I wasn't sore. My ribs weren't hurt. My back was strong. I could move my jaws and swallow. I drove to work.

Where was the poison?

I remember feeling a little embarrassed to mention to Gil, when we spoke later that day, that I had been, as I did put it to her, wiped out, the night before.

Dan and Gil Harrington are the most empathetic people I have ever known. So even if I had needed to talk about myself, and even if I were histrionic, Gil would have put my trouble into context, and helped coax me down from that unstable highest branch of the tree.

I didn't want to sound like my experience the day before was such a big deal, given the circumstance that Gil Harrington and John and Sue Graham had just, for the first time, sat in close proximity to the suspected brutal murderer of their daughters, Morgan and Hannah.

But I told Gil.

And I did not expect her response.

She explained that as soon as I left, that early afternoon, she had stretched out on her living room carpet, maybe just to rest her back after the car ride.

That's where Dan found her, hours later, when he came home from work. Splayed, sprawled flat out on the floor. Still deeply asleep.

As if she had been hit by a poisoned dart.

I told Gil: it's as if Jesse Matthew's presence, that first time, was itself a date rape drug, one which he emits, and which we inhaled, just by being in the room with him.

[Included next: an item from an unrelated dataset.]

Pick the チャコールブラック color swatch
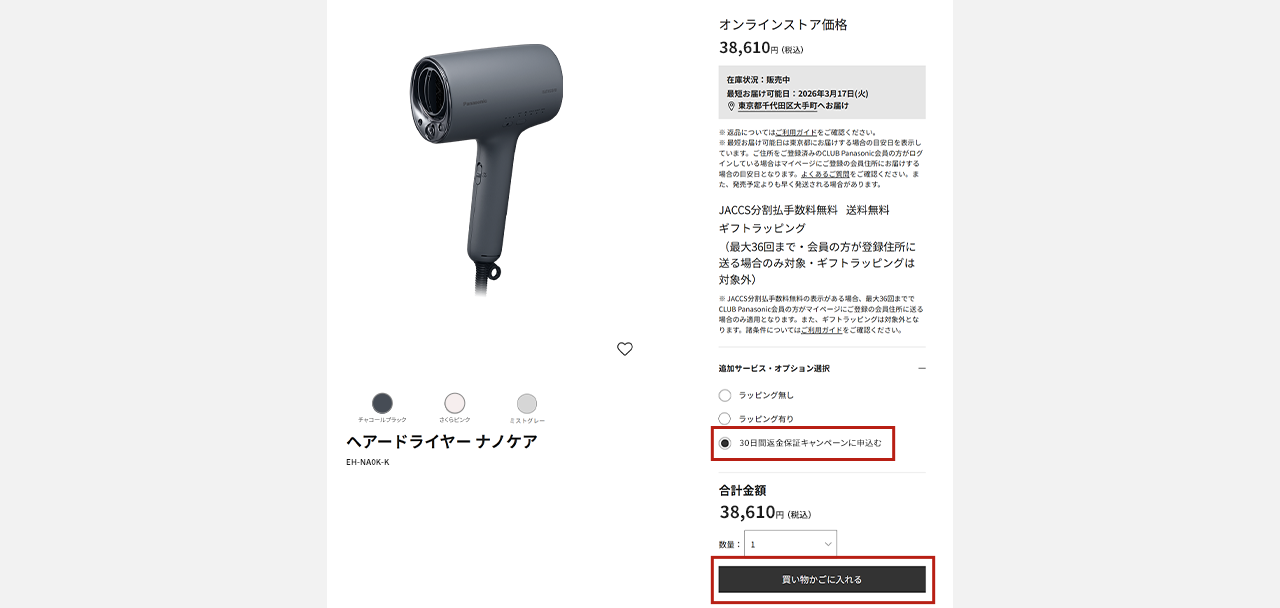coord(382,403)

Or, it's as if we had had to induce our own comas, to repair our shock. We had been near something so unfamiliar, so unnatural, so appalling not because he grimaces or smirks or leers--he doesn't--but because he is so calm and still, so like a Mexican Day of the Dead Judas figure, bigger than life-sized, lumpy, a giant heavy  papier-mâché man, but breathing. As Gil says, I have no receptors for what he is.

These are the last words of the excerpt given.